Вот два изображения по пояс Карла Дольче,[83] принадлежащего к лучшим живописцам XVII столетия: он менее других удалился от простоты средней Италианской школы. Здесь дочь Ирода и св. Цецилия, его работы; в обеих расцвечение гораздо темнее его обыкновенного, рисовка гораздо свободнее и естественнее. Особенно прелестна Цецилия: ее опущенные длинные ресницы придают ей что-то таинственное, неизъяснимое; лицо чрезвычайно нежно и писано с большим старанием (con amore),[84] а губы так душисты, мягки и алы, что разлучаешься с ними только поневоле, только для того, чтобы остановиться на перстах ее чудных рук, которые, кажется, единственно для того и созданы, дабы вызывать из клависей звуки волшебные; под густыми каштановыми локонами мы видим высокое, мыслящее чело, которому столь же знакомо вдохновение, сколь знакомо чувство душе, разливающейся по всем чертам ее.
Вот картина, которая имеет и непременно должна иметь большое достоинство для живописца; но поэта, старающегося отыскать в произведении художеств идеал, она оставляет равнодушным. Говорю о картине Джюлия Романо, известной под названием Марии с ванною:[85] молодая мать моет своего ребенка; другой, побольше, стоит на столе возле ванны и приливает воду; все фигуры в некотором отношении превосходны: они правильны, свободны, мягки, красивы. Но где здесь св. Дева, Иисус, Иоанн? Где и тень того, что требуешь от их изображения? Картины такого рода похожи несколько на стихотворения, писанные для одних стихотворцев, т. е. такие, из которых поэт может учиться слогу и гармонии которые представляют его воображению свежие, новые краски, смелые, необыкновенные обороты, но в которых пот богатых, глубоких мыслей и общей для всех занимательности.

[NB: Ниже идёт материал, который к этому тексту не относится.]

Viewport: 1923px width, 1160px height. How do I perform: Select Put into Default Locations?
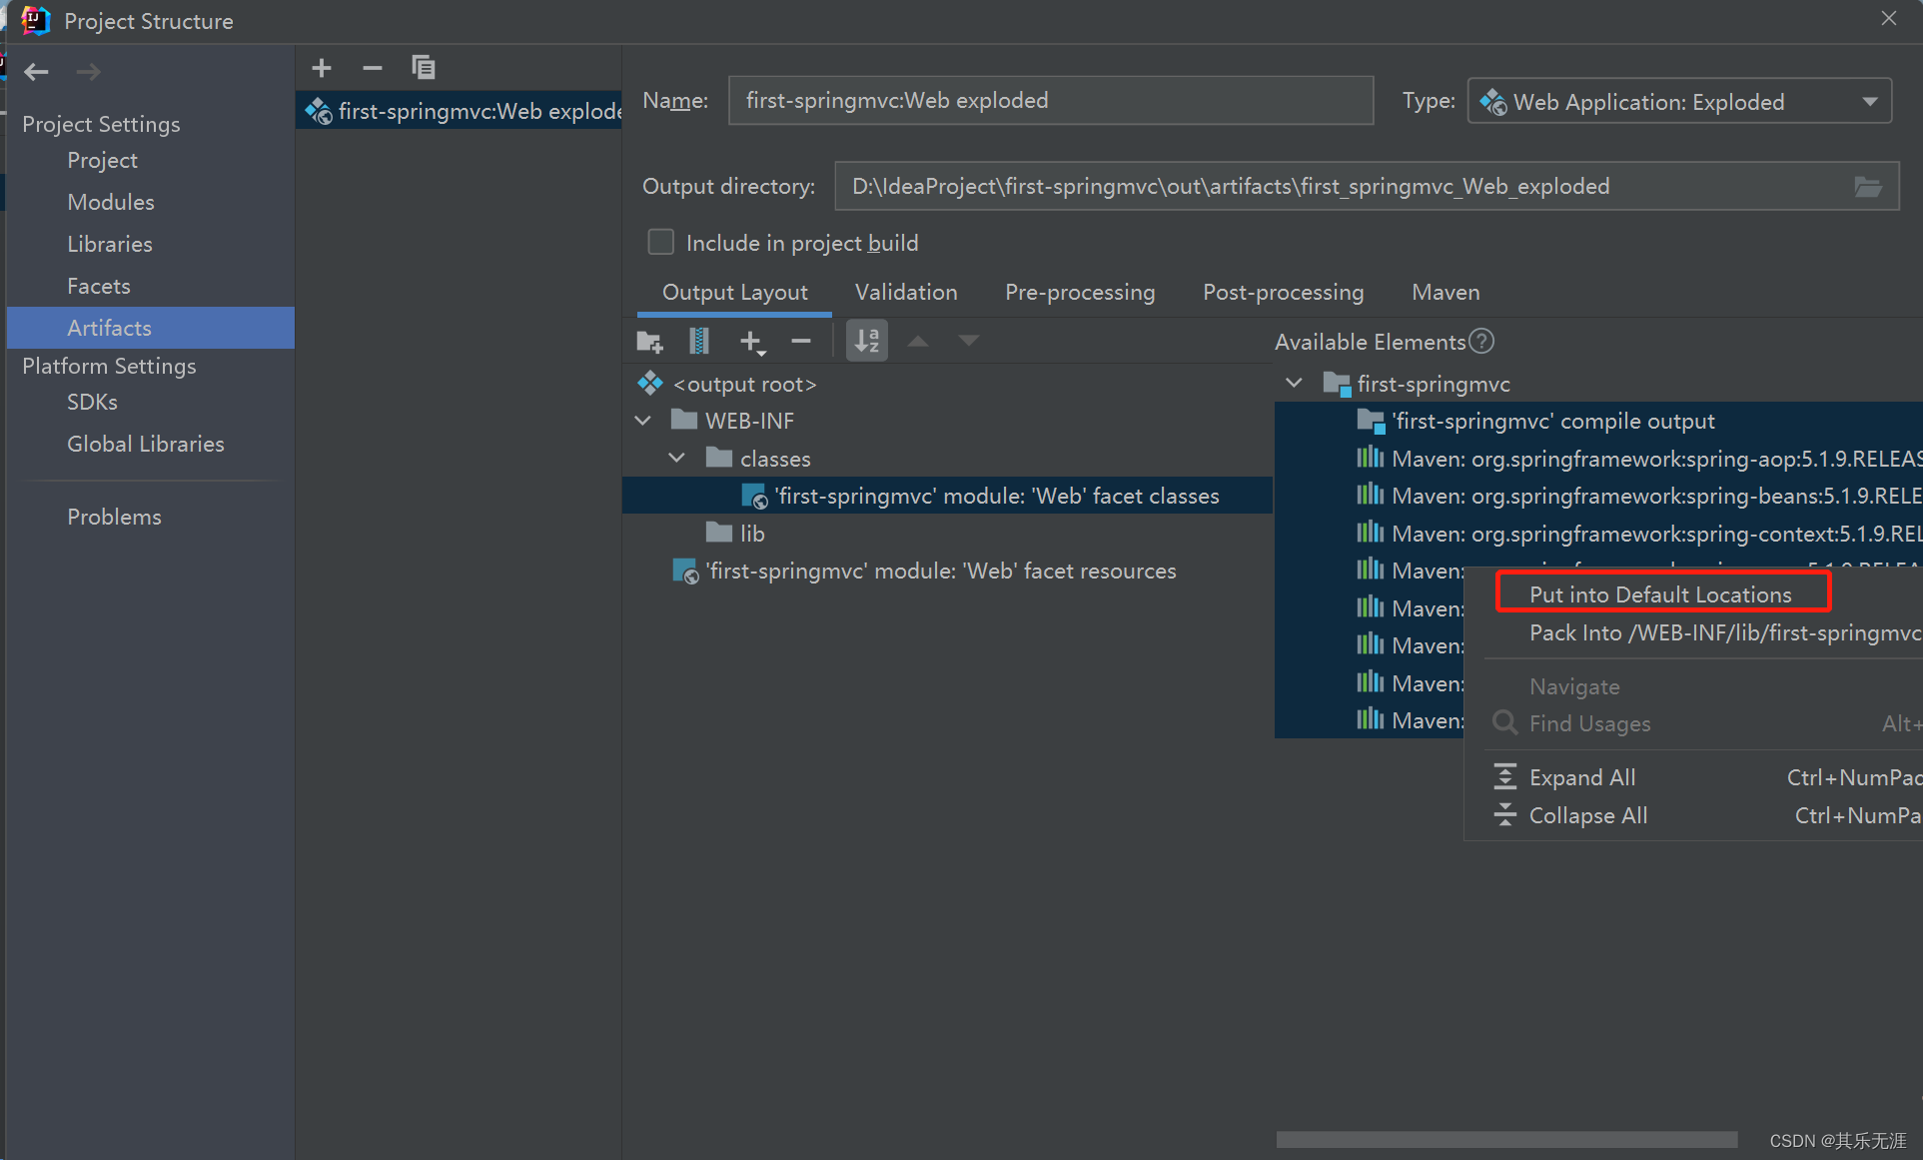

Заглянем на минуту в галерею пастелей и остановимся только перед прелестным Амуром Рафаэля Менгса,[86] а потом посмотрим, не получим ли из всего нами виденного таких общих следствий, которые бы просветили нас в рассуждении феории изящных художеств и матери их поэзии. Какие картины должны быть признаны лучшими, образцовыми в большом множестве разных родов, художников, земель и времен, нами рассмотренных? Без сомнения, те, которые, удовлетворив главным требованиям искусства, в то же время удовлетворяют вкусу и потребностям души лучшей части зрителей, т. е. одаренных чувством, воображением, рассудительностию и постигающих вдохновение; другими словами — те, которые в большем совершенстве соединяют чувство, воображение, обдуманность и плод вдохновения — идеал с правильностию и красотою рисовки, анатомии, размеров, перспективы и свежестью красок, те, которые в большем совершенстве соединяют поэзию с искусством. Нидерланды по большей части знали одно искусство, а художники старинных школ Италианской и Немецкой одну поэзию, и она, именно потому, — что была только поэзия, не могла у них возвыситься до идеала: одни лучшие живописцы лучшего времени Италии постигали и чувствовали совершенство, и никто более Рафаэля. В словесности точно таким образом: можно разделить писателей на поэтов и слого-искусников, к которым последним причислим и тех стихотворцев, коих единственное достоинство хороший слог и гармония; в Англии много поэтов, но мало стилистов; Франция изобилует стилистами и едва ли может назвать нам двух или трех истинных поэтов; Гомер соединяет в себе поэзию с искусством писать в той же степени, в которой Рафаэль поэзию и искусство изображать.